Information du patient par le spécialiste consultant
Dans le cas clinique évoqué plus haut, le cardiologue a rempli son rôle de médecin spécialiste correspondant tel qu’il est énoncé dans la convention : « Le médecin correspondant, sollicité pour cet avis ponctuel de consultant, adresse au médecin traitant ses conclusions et propositions thérapeutiques. Il s’engage à ne pas donner au patient de soins continus et à laisser au médecin traitant la charge de surveiller l’application de ses prescriptions ».
Néanmoins, le Code de la santé publique, sur lequel s’est appuyée la Cour de Cassation, est plus exigeant puisqu’il notifie que l’information « incombe à tout professionnel de santé dans le cadre de ses compétences ».
La loi du 4 mars 2002 relative aux droits des malades précise que « cette information est délivrée au cours d’un entretien individuel ».
Dans les faits, le cardiologue fournit toujours une information complète au terme de ses examens.

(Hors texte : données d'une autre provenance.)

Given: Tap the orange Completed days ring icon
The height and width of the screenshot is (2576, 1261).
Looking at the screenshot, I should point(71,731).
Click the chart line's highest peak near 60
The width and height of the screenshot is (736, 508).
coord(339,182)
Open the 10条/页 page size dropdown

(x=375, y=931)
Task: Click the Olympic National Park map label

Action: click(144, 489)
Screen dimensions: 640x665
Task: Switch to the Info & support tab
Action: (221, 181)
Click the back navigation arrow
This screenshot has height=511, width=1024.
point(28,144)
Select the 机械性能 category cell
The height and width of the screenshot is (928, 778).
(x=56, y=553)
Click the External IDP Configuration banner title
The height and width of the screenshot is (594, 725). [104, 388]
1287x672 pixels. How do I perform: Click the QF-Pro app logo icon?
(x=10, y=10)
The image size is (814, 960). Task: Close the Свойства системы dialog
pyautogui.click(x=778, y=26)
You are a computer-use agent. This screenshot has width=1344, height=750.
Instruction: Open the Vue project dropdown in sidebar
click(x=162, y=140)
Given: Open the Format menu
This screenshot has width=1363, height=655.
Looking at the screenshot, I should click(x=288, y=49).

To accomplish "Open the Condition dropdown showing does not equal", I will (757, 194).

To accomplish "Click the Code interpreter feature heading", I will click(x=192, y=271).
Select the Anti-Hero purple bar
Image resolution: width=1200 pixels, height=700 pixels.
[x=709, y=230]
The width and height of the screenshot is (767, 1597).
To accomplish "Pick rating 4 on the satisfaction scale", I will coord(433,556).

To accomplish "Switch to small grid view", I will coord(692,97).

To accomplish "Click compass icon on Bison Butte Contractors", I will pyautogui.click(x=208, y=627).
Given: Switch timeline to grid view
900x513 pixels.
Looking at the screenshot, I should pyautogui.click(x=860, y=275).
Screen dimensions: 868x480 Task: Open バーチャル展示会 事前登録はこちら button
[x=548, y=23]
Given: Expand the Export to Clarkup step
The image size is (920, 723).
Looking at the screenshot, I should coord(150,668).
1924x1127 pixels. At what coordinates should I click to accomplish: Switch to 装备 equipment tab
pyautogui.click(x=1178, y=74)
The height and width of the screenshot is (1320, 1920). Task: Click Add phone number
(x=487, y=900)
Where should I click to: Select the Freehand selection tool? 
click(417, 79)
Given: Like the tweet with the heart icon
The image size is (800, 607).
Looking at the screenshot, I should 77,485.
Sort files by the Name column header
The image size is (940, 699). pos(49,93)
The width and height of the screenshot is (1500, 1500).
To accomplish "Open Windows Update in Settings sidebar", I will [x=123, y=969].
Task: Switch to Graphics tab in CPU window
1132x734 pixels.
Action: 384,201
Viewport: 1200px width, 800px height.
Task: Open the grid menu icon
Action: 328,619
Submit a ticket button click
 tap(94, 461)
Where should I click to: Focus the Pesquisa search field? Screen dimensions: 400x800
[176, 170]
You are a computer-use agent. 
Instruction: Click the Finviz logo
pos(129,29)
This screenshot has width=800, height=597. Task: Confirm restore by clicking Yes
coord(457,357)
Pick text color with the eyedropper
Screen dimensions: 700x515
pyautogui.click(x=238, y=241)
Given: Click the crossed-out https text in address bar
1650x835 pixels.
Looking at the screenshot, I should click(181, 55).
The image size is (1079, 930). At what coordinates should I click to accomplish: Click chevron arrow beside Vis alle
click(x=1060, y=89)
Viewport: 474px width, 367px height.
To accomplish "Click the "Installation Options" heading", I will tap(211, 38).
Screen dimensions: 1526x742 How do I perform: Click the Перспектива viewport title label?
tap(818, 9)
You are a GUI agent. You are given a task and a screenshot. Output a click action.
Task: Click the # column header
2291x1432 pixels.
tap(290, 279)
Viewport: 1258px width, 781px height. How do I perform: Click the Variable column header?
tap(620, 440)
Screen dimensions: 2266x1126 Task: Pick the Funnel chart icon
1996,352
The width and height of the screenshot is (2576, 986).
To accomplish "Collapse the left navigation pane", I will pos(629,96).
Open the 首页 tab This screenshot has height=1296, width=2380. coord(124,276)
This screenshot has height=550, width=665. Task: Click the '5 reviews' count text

Le problème peut se poser lorsque, comme ici, il ne peut pas donner les résultats immédiatement pour des raisons pratiques, ou lorsqu’il doit prendre des décisions, communiquées par courrier au médecin traitant après réception de résultats d’examens qu’il n’a pas réalisés lui-même (exemples : IRM, scintigraphie myocardique, etc.).
Faut-il dans ce cas reconvoquer le patient pour une consultation d’annonce ? Cela semble la solution la plus sûre, dans ce type de situation pour respecter l’obligation d’information.
Cela paraît également une démarche de bonne pratique, afin d’éviter, comme dans l’exemple cité, des dysfonctionnements dans la chaîne de soins. La consultation d’annonce d’une mauvaise nouvelle a d’ailleurs fait l’objet d’une recommandation par la HAS (février 2008). Il y est mentionné qu’il s’agit d’un processus pouvant être long et souvent partagé par plusieurs professionnels de santé, en l‘occurrence ici, le cardiologue et le médecin traitant.
L’information du patient fait partie des devoirs déontologiques du médecin. Elle est encadrée par la loi, et précisée régulièrement par la jurisprudence.
L’obligation d’être compris paraît logique, mais cette notion est parfois subjective, et souvent difficile à apprécier en pratique courante. Il est recommandé de consigner dans la lettre au médecin traitant les explications transmises au patient, ce qui favorise la cohérence de l’information, mais peut être aussi un élément de preuve, en cas de contestation.